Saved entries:
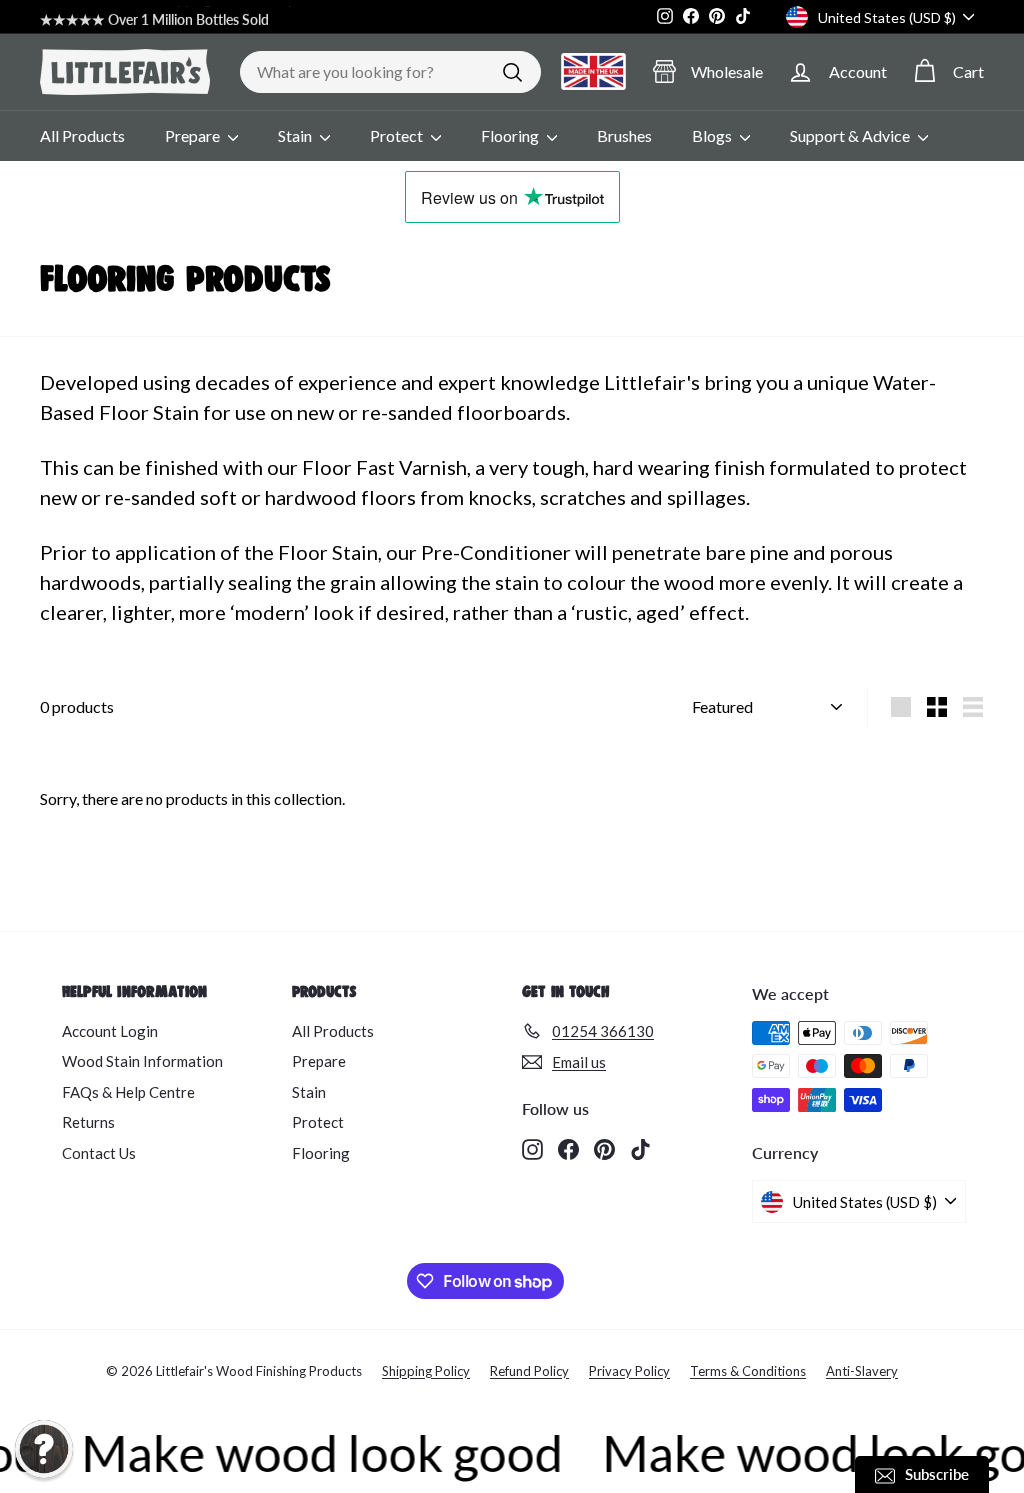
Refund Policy (529, 1371)
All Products (82, 135)
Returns (88, 1122)
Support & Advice (851, 135)
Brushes (624, 135)
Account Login (110, 1031)
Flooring (511, 135)
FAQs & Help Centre (128, 1092)
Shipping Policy (426, 1371)
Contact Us (99, 1153)
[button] (44, 1449)
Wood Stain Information (142, 1061)
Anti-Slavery (862, 1371)
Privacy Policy (629, 1371)
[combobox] (390, 72)
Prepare (194, 135)
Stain (296, 135)
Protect (398, 135)
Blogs (713, 135)
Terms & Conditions (748, 1371)
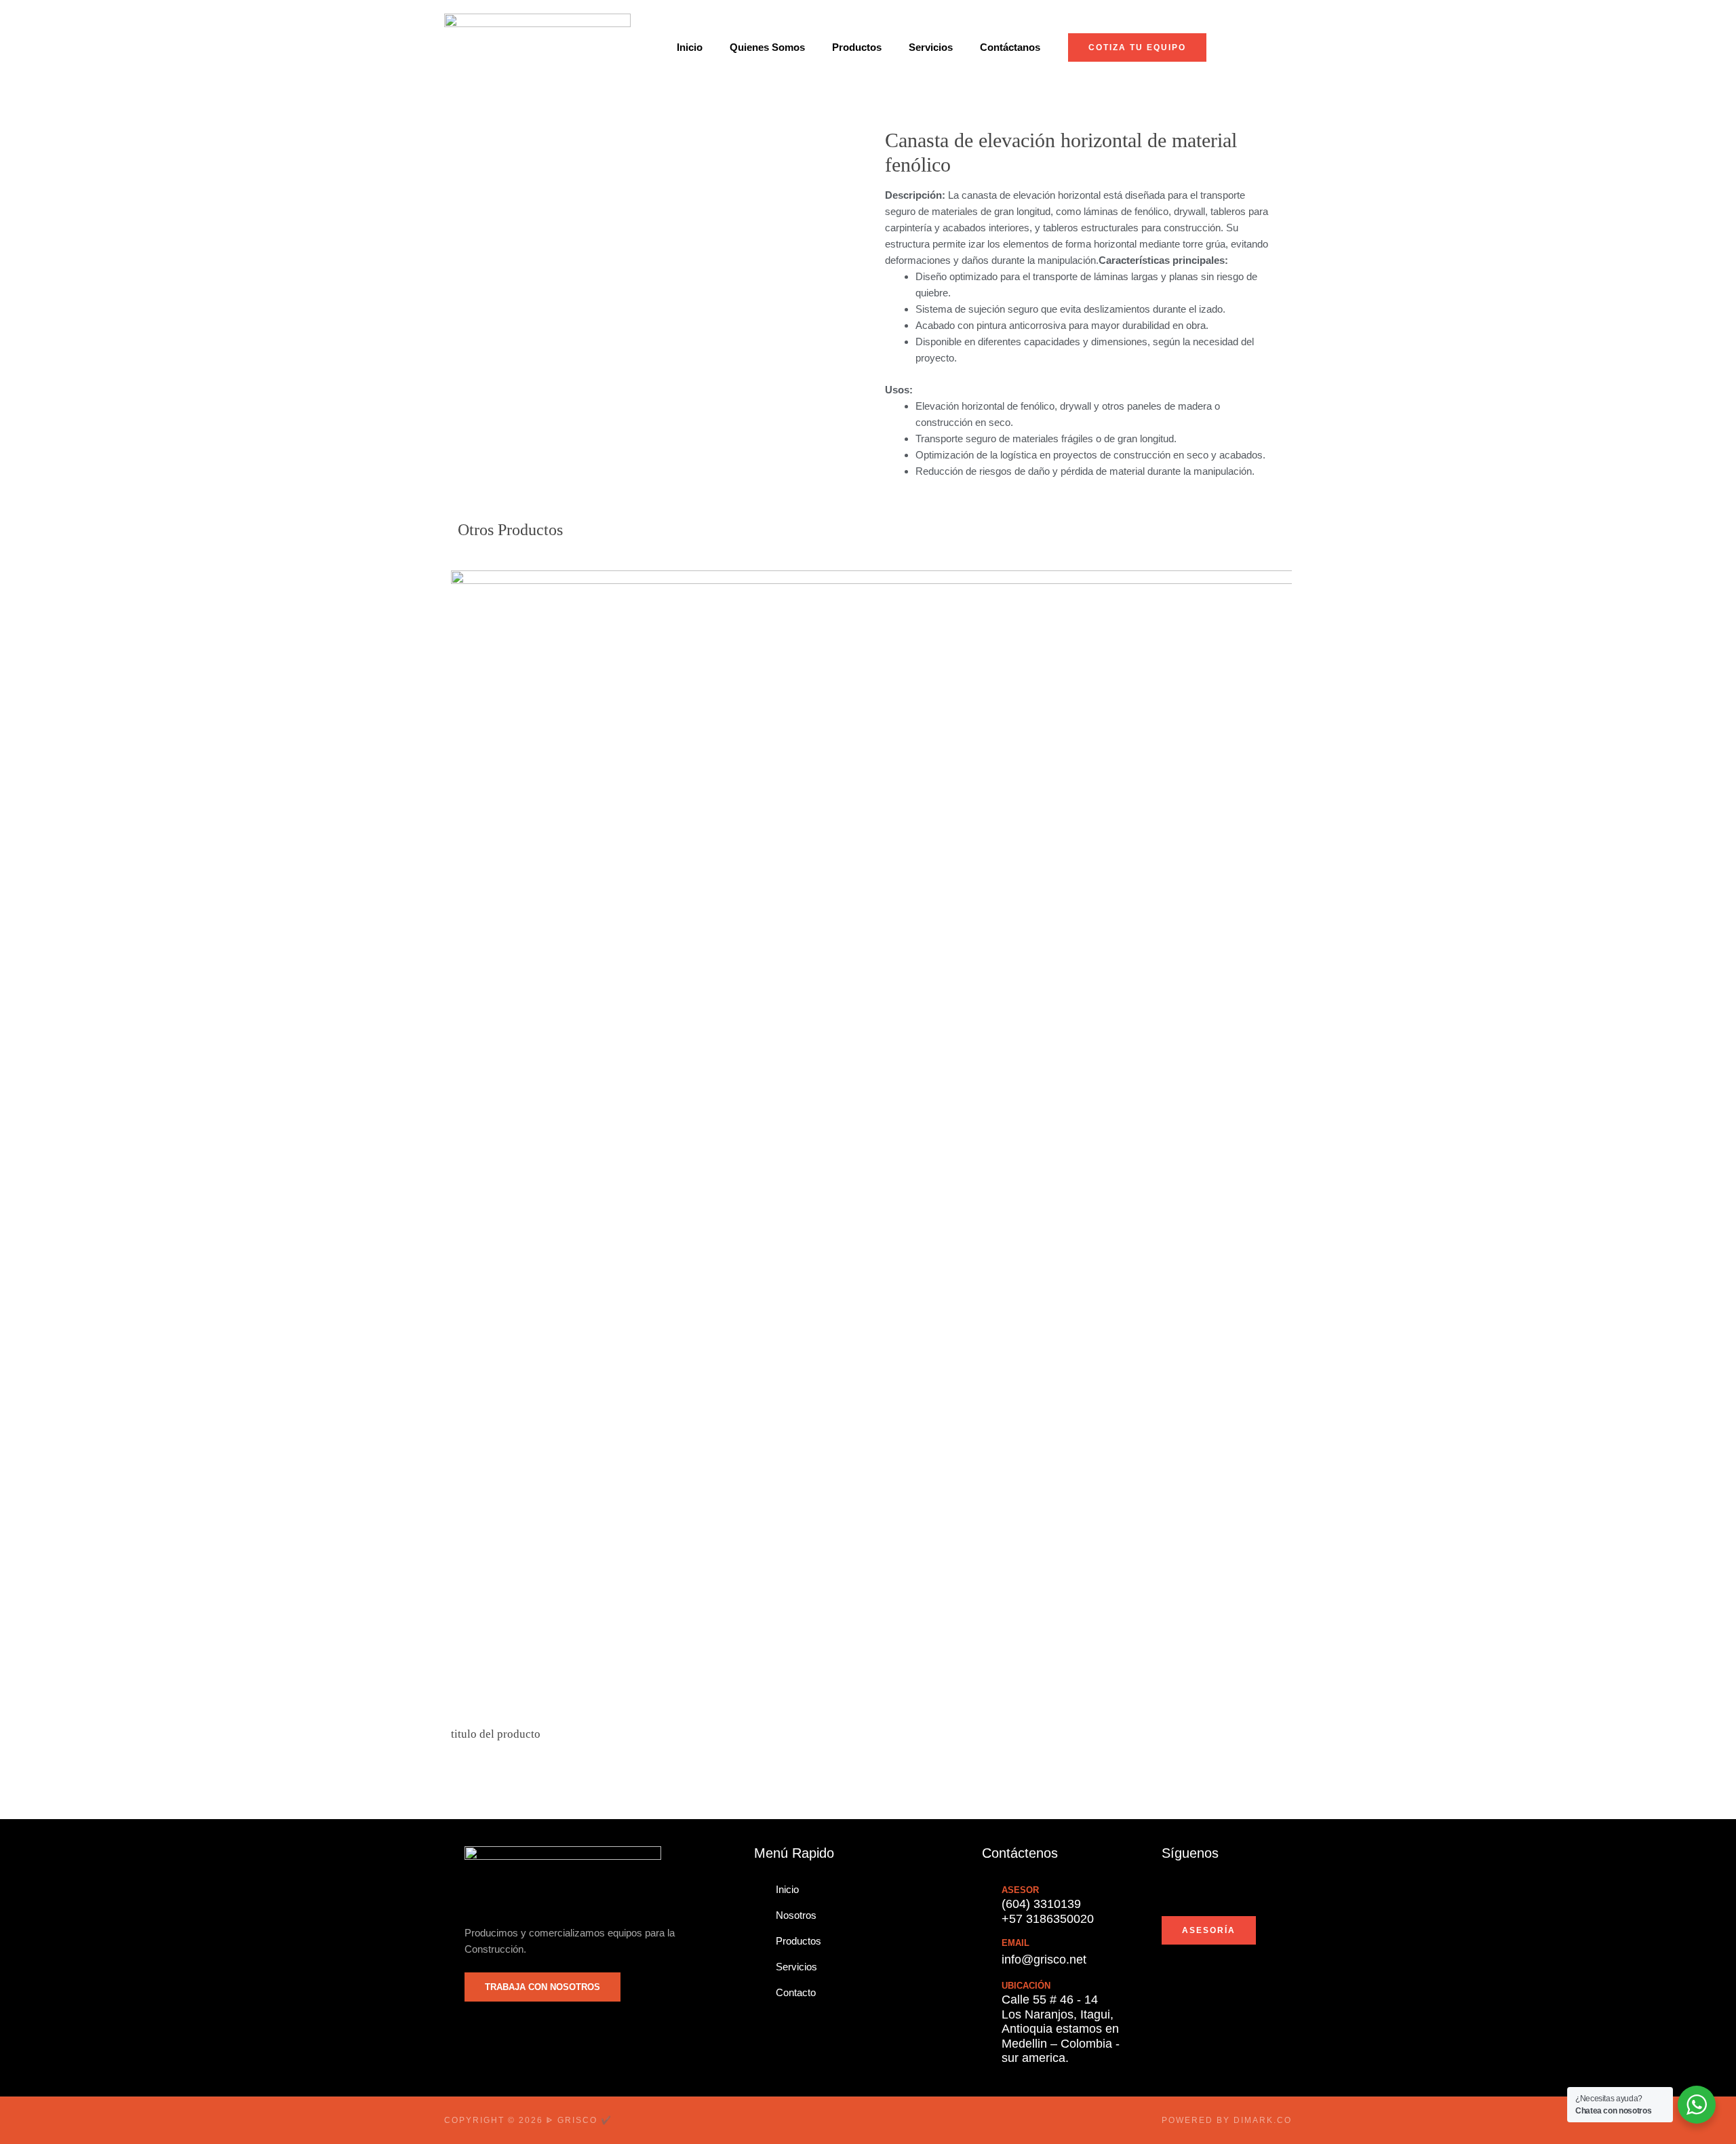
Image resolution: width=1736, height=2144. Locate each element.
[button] (450, 1154)
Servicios (931, 47)
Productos (857, 47)
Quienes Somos (767, 47)
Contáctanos (1010, 47)
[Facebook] (1168, 1890)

Task item: Would you filter the records and copy each line that contains the word "Policy"?

Solution for this task:
Refund Policy (529, 1371)
Shipping Policy (426, 1371)
Privacy Policy (629, 1371)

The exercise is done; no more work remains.